This individual presentation will serve as an introduction to the overall panel, pressing questions in the field, and an argument for the relevance of examining crowdsourcing text in digital humanities contexts. It will also cover the pragmatics of organisation and the structure of the panel. As such, it is not designed to share original scholarly work, but rather to contextualise the other participants’ presentations so that we might all, together, work towards such insights.
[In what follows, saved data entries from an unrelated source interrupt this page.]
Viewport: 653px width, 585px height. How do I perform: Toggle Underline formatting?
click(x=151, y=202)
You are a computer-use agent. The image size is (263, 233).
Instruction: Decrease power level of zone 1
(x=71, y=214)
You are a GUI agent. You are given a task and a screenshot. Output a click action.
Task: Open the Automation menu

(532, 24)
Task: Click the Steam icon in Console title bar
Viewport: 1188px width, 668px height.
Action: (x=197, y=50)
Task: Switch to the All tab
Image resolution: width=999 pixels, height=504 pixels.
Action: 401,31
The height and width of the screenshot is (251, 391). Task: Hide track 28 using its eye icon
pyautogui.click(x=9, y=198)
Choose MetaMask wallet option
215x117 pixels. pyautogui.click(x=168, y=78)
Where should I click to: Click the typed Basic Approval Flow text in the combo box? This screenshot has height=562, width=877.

2. Unlocking Textual Corpora with Zooniverse

Van Hyning, V.
This presentation will argue that crowdsourced transcription has the power to unlock and render accessible textual corpora that would otherwise remain inaccessible, unedited, and unknown. A number of efforts in this area are taking place under the aegis of Zooniverse (Zooniverse.org), the world-leading academic crowdsourcing organisation based at the University of Oxford and the Adler Planetarium in Chicago. Zooniverse began with a single crowdsourcing project called Galaxy Zoo (galaxyzoo.org/), which was launched in July 2007 by Dr Chris Lintott, now professor of astrophysics at the University of Oxford, and Dr Kevin Schawinski, who was an astronomy graduate student at the time. The goal was to process some one million images of galaxies from the Sloan Digital Sky Survey into two types: spiral and elliptical, a task that would have taken one person a minimum of three years of round-the-clock effort to complete. The several-thousand-strong crowd of volunteers who participated not only completed the task in a matter of months, but each image was classified an average of 38 times, as opposed to once, and thus rendered excellent quality data for each image.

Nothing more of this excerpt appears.